Mapping cellular vulnerability in Parkinson's disease using retro-AAVs and preformed α-synuclein fibrils

Background: Parkinson disease (PD) is characterized by progressive neuronal loss within defined brain regions, accompanied by α-synuclein (αSyn)-rich inclusions, termed Lewy pathology (LP). However, it is unclear which cellular factors render certain neuronal populations vulnerable, while others stay devoid of LP throughout the course of disease. Methods: This study aimed to identify and compare the cellular architecture of vulnerable and non-vulnerable neurons exposed to αSyn pathology by using a projection-based retro-AAV approach in combination with an in vivo α-synucleinopathy mouse model. To do so, a set of viral genetic, immunohistochemical, and optical tools was used in combination with the preformed αSyn fibril (PFF) model. Results: αSyn pathology propagated robustly into the input connectome of the pedunculopontine nucleus (PPN). However, we observed a marked mismatch between the anatomically expected and the actual distribution of pathology. While anatomically connected neurons in the bed nucleus of the stria terminalis (BST) and the central amygdala (CEA) accumulated substantial αSyn pathology, equally strong connected neurons of the substantia nigra pars reticulata (SNr), and the dentate nucleus (DN) were devoid of pathology. Second, cellular vulnerability and resilience were consistent and reproducible features.

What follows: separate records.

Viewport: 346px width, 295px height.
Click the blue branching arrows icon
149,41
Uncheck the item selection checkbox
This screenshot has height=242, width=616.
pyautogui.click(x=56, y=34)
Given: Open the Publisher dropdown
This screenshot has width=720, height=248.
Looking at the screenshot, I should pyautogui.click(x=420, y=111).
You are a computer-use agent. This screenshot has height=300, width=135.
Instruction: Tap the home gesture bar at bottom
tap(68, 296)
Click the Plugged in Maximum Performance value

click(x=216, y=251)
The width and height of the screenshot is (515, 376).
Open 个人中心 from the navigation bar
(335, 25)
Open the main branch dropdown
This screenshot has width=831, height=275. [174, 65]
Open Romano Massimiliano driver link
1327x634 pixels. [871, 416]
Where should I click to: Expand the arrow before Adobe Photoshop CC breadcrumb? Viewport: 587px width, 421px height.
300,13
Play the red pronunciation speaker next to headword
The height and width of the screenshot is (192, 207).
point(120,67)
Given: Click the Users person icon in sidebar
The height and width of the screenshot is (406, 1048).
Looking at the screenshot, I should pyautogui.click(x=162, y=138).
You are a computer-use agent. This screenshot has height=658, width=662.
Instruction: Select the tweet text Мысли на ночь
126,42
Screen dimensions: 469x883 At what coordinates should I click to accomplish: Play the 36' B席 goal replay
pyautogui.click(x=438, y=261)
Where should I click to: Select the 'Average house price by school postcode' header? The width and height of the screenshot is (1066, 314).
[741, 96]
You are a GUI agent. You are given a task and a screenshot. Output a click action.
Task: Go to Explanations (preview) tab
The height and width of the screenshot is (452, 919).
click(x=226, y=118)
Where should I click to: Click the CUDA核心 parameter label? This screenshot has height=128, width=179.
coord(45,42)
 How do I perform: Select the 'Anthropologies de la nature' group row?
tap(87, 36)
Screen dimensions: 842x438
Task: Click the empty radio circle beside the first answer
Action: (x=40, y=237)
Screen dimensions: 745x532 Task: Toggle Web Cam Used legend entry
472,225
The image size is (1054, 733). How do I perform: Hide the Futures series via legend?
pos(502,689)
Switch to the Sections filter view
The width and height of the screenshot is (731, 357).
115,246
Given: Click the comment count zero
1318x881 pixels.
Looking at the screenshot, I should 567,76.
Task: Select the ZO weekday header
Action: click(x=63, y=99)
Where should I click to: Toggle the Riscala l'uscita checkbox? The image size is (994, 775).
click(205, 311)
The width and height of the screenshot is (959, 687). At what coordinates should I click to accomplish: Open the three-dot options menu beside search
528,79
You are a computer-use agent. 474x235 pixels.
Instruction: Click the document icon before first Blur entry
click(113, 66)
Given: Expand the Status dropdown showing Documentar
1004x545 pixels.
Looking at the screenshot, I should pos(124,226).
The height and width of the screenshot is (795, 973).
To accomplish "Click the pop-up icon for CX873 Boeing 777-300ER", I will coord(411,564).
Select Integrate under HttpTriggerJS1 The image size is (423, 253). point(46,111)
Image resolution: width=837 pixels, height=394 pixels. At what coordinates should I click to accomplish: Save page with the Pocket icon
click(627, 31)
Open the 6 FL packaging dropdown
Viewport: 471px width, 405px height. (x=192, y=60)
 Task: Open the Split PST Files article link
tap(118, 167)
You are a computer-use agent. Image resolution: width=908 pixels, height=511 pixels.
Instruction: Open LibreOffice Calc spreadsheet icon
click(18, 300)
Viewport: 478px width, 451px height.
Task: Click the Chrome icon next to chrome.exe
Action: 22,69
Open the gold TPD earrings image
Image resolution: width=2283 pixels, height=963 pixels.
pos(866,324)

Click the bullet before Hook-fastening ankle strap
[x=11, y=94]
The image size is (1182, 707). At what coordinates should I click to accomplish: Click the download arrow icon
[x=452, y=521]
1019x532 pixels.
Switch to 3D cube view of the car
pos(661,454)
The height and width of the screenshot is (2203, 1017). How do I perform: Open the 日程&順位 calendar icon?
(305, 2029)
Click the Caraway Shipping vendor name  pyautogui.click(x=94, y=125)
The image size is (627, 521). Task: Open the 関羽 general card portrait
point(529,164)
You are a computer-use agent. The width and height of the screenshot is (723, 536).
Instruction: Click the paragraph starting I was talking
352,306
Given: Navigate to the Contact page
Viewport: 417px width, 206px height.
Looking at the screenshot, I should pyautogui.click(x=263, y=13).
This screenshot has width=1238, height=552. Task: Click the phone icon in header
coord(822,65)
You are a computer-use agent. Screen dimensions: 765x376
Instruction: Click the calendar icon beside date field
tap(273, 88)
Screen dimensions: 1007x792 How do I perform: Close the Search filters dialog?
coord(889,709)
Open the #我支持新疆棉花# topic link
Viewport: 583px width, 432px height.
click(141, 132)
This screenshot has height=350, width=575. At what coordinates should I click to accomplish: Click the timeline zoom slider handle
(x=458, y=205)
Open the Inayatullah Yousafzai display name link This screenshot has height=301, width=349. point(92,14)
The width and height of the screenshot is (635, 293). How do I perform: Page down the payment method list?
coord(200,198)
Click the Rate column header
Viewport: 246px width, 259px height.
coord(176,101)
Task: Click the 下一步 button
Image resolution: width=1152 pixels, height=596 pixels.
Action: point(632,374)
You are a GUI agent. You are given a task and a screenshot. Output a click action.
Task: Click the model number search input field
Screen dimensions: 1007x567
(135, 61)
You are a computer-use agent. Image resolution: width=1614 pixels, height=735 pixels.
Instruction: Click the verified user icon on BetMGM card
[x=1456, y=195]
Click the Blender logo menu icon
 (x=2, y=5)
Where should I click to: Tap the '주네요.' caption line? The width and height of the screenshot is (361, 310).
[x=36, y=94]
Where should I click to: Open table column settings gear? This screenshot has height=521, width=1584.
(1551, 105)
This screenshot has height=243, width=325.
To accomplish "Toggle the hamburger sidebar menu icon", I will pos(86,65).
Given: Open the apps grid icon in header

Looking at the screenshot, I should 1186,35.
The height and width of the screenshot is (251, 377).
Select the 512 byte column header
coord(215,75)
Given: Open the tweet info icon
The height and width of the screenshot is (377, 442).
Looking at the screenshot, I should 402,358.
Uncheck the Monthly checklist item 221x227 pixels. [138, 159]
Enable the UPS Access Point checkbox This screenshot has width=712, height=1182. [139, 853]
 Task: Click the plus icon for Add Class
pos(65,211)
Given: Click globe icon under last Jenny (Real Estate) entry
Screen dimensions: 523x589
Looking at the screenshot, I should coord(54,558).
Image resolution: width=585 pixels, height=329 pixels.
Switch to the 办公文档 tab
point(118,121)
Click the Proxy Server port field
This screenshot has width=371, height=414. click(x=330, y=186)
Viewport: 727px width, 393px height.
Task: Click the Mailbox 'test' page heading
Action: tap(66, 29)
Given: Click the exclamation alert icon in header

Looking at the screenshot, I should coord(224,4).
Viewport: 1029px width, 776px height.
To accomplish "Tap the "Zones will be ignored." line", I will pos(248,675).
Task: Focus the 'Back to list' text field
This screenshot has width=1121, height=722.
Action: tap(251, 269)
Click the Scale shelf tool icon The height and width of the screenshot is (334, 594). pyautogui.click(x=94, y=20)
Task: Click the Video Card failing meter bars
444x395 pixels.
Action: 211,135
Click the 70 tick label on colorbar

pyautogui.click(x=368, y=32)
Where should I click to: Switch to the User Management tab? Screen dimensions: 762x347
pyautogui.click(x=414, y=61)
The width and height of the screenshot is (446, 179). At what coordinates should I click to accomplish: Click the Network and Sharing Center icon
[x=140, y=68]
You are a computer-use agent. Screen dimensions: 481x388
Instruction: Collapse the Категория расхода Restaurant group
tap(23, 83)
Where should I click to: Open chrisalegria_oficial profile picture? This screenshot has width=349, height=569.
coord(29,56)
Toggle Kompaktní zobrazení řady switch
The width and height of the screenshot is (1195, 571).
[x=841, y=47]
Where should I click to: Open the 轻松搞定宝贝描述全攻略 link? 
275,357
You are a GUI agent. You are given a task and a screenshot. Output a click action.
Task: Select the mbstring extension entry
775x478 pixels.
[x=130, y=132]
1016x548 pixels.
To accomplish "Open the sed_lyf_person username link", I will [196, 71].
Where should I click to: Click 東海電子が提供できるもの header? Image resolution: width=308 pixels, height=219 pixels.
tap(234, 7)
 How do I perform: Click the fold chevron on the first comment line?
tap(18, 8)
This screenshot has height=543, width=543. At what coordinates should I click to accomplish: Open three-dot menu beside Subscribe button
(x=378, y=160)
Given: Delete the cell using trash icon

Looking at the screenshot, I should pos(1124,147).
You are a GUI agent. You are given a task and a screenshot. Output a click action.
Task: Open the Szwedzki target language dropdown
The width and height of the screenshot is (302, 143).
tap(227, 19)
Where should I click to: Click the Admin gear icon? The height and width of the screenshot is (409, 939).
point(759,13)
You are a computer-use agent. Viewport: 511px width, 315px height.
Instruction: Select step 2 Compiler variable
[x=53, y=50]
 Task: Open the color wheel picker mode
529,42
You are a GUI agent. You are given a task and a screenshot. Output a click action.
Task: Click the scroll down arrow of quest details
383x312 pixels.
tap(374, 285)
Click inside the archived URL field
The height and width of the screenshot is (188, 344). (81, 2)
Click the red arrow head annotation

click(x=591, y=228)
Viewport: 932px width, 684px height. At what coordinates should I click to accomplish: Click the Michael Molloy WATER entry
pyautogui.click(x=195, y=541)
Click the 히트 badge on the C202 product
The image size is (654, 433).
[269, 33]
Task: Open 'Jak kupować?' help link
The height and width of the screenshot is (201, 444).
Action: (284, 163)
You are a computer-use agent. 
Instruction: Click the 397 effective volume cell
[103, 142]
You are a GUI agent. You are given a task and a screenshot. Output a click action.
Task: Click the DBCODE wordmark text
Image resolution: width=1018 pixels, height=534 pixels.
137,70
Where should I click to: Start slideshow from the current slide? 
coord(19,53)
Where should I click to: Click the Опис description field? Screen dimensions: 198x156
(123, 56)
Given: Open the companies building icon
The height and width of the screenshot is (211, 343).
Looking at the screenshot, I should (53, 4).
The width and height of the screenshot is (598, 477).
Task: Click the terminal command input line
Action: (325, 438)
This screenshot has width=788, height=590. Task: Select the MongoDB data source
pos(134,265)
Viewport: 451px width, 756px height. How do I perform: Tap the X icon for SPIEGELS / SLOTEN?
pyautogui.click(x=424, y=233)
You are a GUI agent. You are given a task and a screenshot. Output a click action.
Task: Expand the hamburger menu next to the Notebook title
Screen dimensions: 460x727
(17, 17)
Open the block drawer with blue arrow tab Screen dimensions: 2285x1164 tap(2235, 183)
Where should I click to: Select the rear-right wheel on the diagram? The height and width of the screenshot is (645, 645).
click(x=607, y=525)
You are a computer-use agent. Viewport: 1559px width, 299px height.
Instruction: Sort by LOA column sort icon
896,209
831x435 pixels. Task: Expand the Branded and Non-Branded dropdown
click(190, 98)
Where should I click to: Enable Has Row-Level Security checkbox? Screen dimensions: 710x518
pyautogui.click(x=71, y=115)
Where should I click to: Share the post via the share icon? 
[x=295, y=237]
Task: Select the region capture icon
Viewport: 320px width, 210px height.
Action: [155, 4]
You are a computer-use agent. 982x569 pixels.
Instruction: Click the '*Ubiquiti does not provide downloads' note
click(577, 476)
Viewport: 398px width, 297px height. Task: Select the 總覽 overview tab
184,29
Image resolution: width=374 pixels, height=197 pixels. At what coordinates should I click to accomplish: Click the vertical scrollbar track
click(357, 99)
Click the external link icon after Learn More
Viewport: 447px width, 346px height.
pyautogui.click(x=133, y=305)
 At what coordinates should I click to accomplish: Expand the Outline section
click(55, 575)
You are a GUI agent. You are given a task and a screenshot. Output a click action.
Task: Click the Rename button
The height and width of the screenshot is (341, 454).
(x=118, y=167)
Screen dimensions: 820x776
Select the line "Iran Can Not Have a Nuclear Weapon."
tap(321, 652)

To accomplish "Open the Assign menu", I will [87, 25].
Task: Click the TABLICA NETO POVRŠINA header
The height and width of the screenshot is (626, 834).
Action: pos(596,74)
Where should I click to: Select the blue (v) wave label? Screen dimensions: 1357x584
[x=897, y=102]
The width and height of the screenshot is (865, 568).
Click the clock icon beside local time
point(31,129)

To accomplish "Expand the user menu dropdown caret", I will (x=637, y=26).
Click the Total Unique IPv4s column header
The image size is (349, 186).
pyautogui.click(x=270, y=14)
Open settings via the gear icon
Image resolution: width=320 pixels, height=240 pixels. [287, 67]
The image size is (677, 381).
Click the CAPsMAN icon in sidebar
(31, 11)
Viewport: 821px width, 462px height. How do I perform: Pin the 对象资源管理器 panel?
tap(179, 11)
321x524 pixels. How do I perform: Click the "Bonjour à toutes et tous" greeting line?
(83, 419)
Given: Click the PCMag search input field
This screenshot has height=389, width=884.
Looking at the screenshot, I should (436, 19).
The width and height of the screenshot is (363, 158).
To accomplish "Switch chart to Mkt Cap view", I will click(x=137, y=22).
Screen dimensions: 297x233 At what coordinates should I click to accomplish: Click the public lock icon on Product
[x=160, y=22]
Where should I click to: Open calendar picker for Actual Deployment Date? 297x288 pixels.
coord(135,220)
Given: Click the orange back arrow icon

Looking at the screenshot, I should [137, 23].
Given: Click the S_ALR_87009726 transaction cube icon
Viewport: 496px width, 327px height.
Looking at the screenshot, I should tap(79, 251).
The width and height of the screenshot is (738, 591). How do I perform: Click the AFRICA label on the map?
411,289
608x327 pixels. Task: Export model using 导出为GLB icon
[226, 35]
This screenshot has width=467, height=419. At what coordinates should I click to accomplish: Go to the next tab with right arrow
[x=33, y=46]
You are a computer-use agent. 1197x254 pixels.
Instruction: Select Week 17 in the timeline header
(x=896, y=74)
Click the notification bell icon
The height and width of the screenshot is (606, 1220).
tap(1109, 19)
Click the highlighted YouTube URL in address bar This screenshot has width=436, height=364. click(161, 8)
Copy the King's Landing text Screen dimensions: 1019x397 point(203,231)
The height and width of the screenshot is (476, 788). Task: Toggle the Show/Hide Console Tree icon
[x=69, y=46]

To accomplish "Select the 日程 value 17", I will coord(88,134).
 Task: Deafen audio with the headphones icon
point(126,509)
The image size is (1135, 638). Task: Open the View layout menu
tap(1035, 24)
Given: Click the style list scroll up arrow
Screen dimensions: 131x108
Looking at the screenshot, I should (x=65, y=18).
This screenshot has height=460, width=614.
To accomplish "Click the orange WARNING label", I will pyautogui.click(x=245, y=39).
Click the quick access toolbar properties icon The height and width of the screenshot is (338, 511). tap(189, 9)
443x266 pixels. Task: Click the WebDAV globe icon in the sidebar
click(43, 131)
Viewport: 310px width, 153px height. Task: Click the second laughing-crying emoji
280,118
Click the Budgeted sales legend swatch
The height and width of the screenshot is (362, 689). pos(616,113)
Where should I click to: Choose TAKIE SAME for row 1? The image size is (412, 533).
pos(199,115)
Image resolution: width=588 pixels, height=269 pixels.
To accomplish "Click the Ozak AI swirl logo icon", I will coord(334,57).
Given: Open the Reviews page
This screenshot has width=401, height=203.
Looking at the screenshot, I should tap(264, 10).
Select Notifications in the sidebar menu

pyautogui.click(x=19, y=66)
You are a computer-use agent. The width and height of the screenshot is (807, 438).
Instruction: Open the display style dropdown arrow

When PFFs were injected into alternative major output projection sites of BST, CEA, SNr, and DN, we observed similar patterns of αSyn accumulation. Third, projection-specific axonal mapping revealed that the αSyn-accumulating BST and CEA neurons possessed larger axonal arbors than the more resilient neurons in SNr and DN. Correspondingly, neurons in BST and CEA exhibited higher basal mitochondrial oxidation levels, indicating an increased bioenergetic burden. Finally, the site of initial seeding significantly influenced the extent of developing brain-wide pathology, suggesting that certain brain regions may function as "super-seeders", promoting widespread propagation of pathology, while others contribute relatively little to the global LP burden. Conclusions: αSyn pathology propagates along anatomical pathways, but cell-autonomous factors determine if a neuron exposed to misfolded αSyn will develop Lewy-like pathology or not.